### Supplied data
Content starts
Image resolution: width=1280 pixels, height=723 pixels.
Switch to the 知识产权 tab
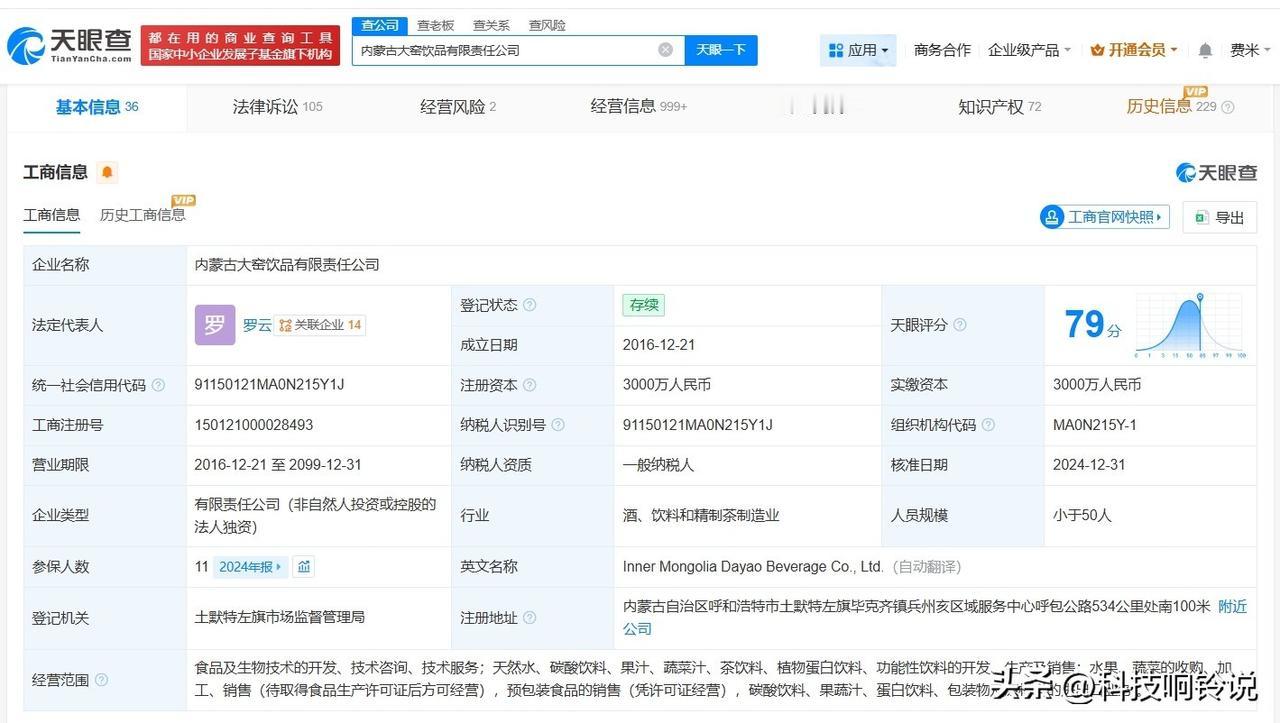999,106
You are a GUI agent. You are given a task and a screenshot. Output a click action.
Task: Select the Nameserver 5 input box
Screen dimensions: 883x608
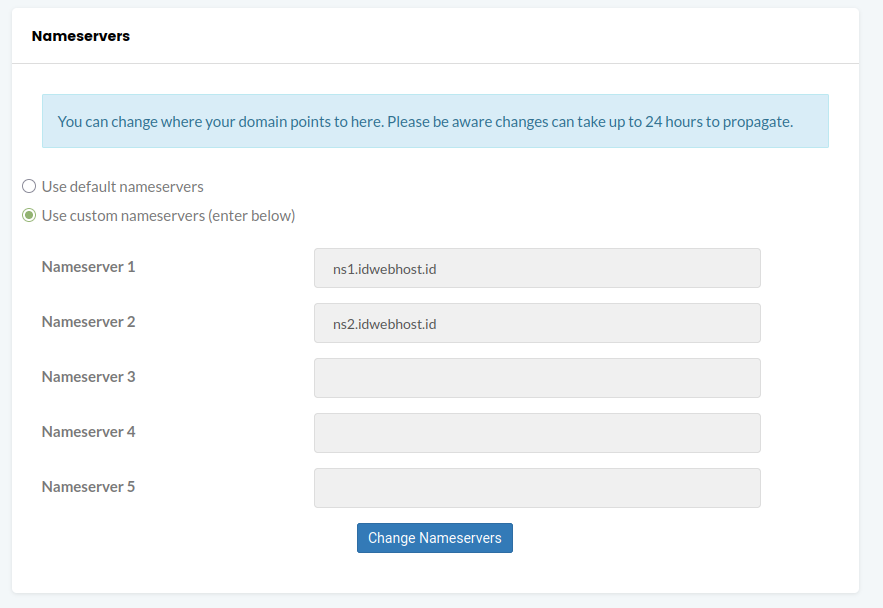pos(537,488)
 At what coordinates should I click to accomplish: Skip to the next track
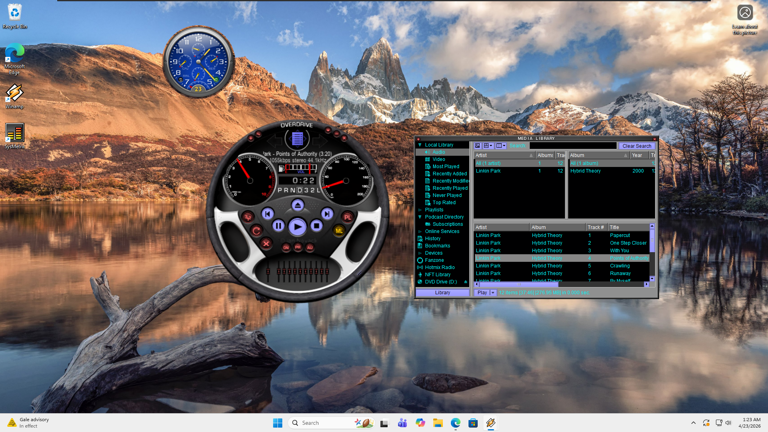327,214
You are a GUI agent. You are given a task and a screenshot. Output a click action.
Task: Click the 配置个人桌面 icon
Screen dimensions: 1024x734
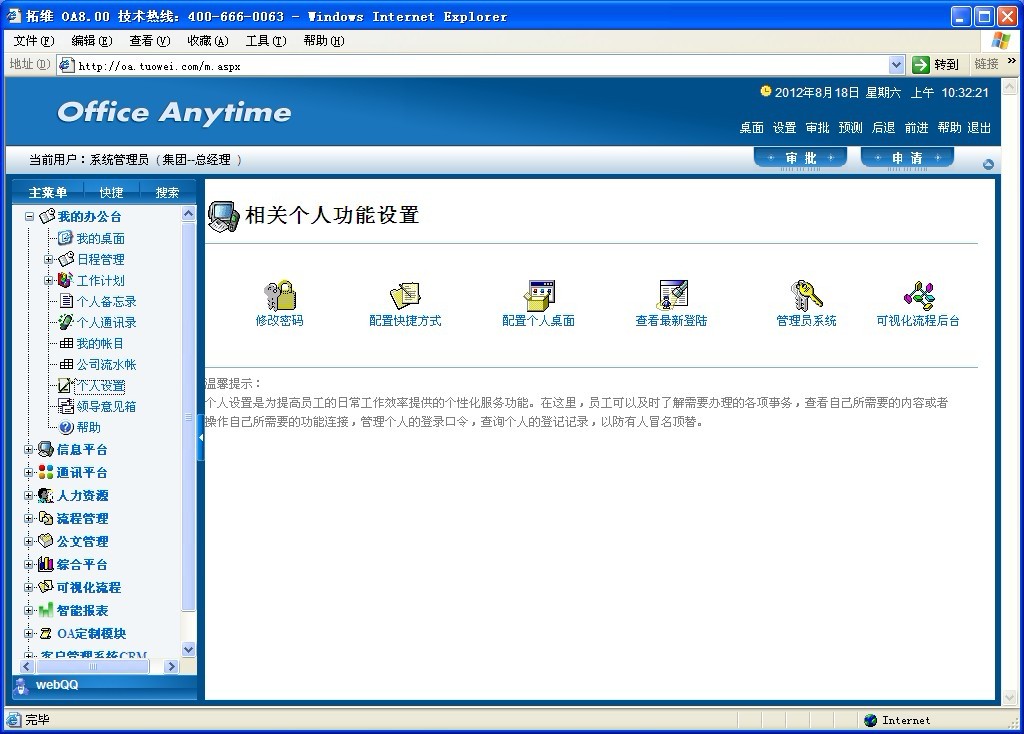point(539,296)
Content ends
Content starts
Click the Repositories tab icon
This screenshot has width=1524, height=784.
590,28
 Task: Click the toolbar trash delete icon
Content ends
Content starts
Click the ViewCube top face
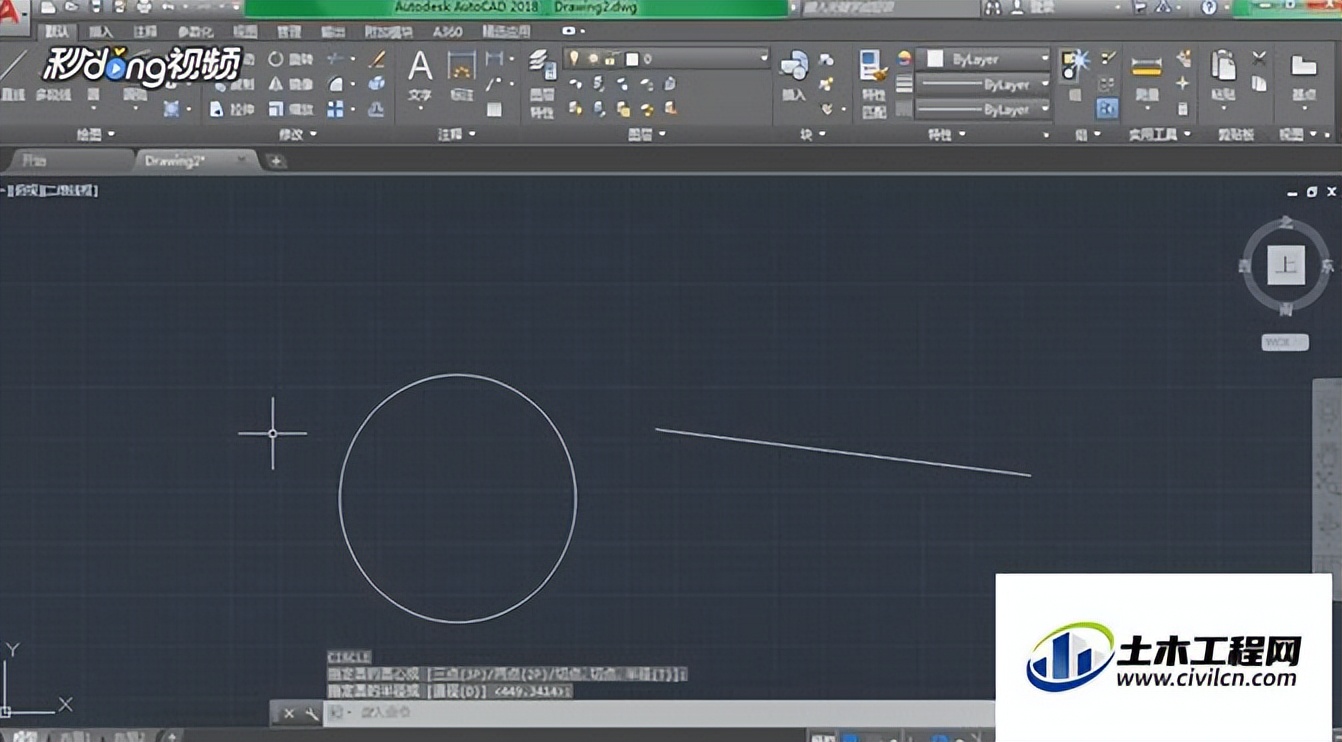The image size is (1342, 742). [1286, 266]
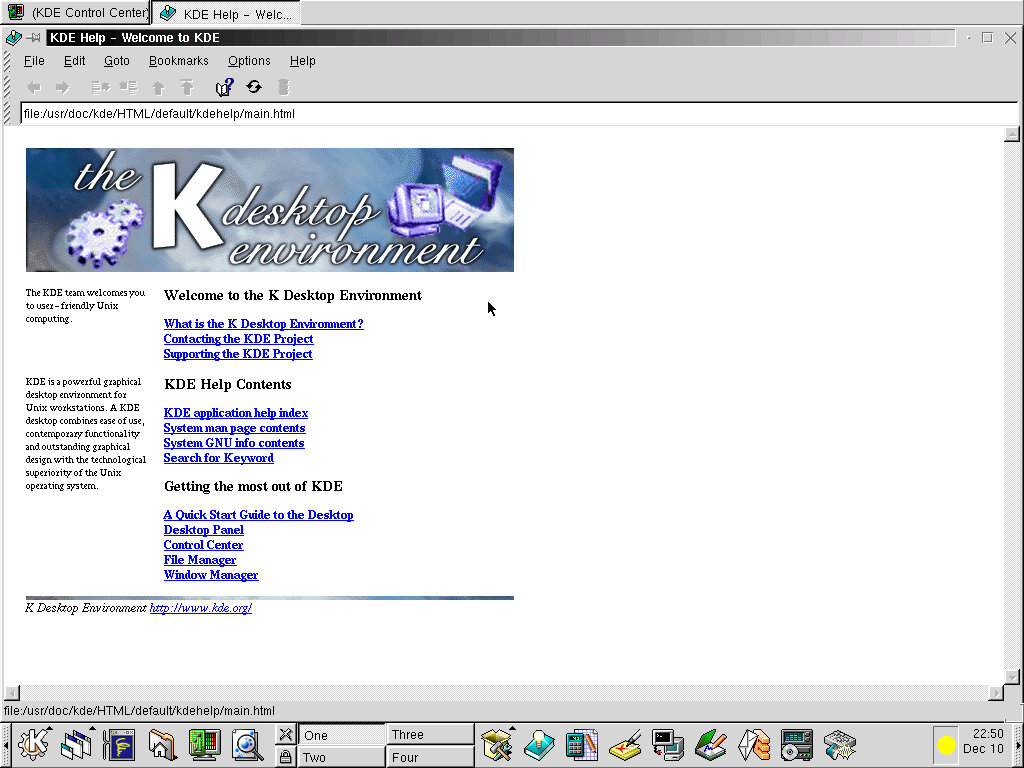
Content ends
Take from the listing above each line that contains the string "icon".

Task: Click the 配置个人桌面 icon
Click the Repositories tab icon
 Task: Click the toolbar trash delete icon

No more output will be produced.